Penetapan tersangka RT (Dosen UINAM) oleh Polres Gowa mengundang pertentangan dari salah satu pihak, dengan mengangkat kasus ini (RT) adalah salah satu bentuk kebebasan berekspresi.
Hal ini diungkapkan oleh Nur Syamsiah (pelapor) pada Jumpa Pers di Warkop PWI Jalan Pettarani nomor 31 Makassar, Senin (31/1/2022).
Menurutnya bahwa kebebasan berekspresi itu harus dibedakan dengan tindakan menyerang dan menghina martabat orang lain.
“Begini-begini juga saya ini aktivis, jadi saya sangat faham apa itu kebebasan berekspresi apa itu menghina dan menyerang martabat seseorang,” tegasnya.
“Tabe, bedakan ki itu kebebasan berekspresi dengan merendahkan martabat seseorang,” ulangnya lagi.
“Bahkan dari percakapan itu, ada bukti screen shotnya saya bawa, juga menghina dan menyerang martabat suami saya yang tak ada hubungannya dengan aktivitas kami di Kampus,” ucapnya lagi dengan suara agak tertahan karena menahan air mata.
Padahal kasus ini mengemuka, kisah Nur Syamsiah kepada awak media berawal dari kegiatan mahasiswa di lantai 4 yaitu aktifitas mahasiswa di Radio Syiar yang sudah melewati batas kegiatan mahasiswa di kampus pada pukul 18.00.
Pada buku saku mahasiswa yang telah dibagikan, mahasiswa tidak boleh lagi melakukan aktifitas pada pukul 18.00.
“Sedihnya lagi, saya dituduh mengunci dan membredel kegiatan Radio Syiar, padahal yang mengunci dan menutup pintu Radio Syiar pada waktu itu bukan saya, orangnya masih ada dan bisa saya dipertemukan untuk mengetahui kebenarannya.
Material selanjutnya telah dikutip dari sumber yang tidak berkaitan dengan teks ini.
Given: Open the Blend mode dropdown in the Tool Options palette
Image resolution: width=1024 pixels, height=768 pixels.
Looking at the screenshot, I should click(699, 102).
Jadi jangki bawa ini kasus kemana-mana, bahkan RT pada saat di podcast oleh salah satu channel mengungkap hal itu. Sekali lagi saya siap juga dipertemukan dengan pemilik podcast tersebut, untuk memperlihatkan bukti-bukti saya terkait pelaporan saya. Apakah ini memang masuk sebagai kebebasan berekspresi seperti yang mereka perjuangkan,” ulas anak dari Yunus Tekeng yang juga aktivis tahun 66 ini.
“Yang mengunci radio syiar malam itu crewnya sendiri,” tegasnya
Nur Syamsiah juga mengungkapkan bahwa dari pihak UINAM sudah beberapa kali datang untuk memediasi (bukti foto terlampir) namun hal ini mengalami kebuntuan sehingga kasus ini terus bergulir ke kepolisian dan pihak kejaksaan.
“Bahkan saat kami di mediasi oleh Dekan pada tanggal 11 Oktober 2018 di Ruang Dekan, pihak terlapor tidak bisa memberikan jaminan,” singkatnya.
“Tak ada jaminan dari pihak terlapor untuk tidak mengulangi lagi perbuatannya, dia hanya diam pada saat kami di mediasi oleh Dekan. Saat itu saya minta jaminan secara tertulis agar dia (terlapor) dan seluruh yang terlibat pada diskusi grup WA tersebut agar tidak mengulangi lagi perbuatannya, namun hal itu tak ada yang menyanggupi, jadi makanya saya lanjutkan saja kasusnya,” ungkapnya lagi
“Jadi ruang-ruang dialog yang dibangun oleh Dekan ini buntu bukan bersumber dari saya. Saya hanya meminta jaminan agar dikemudian hari harkat dan martabat saya, keluarga saya jangan direndahkan lagi seperti yang saya alami saat ini,” keluhnya.
“Sekali lagi saya tegaskan, tabe, bedakan ki itu menghina dan merendahkan martabat orang lain dengan kebebasan berekspresi,” kuncinya.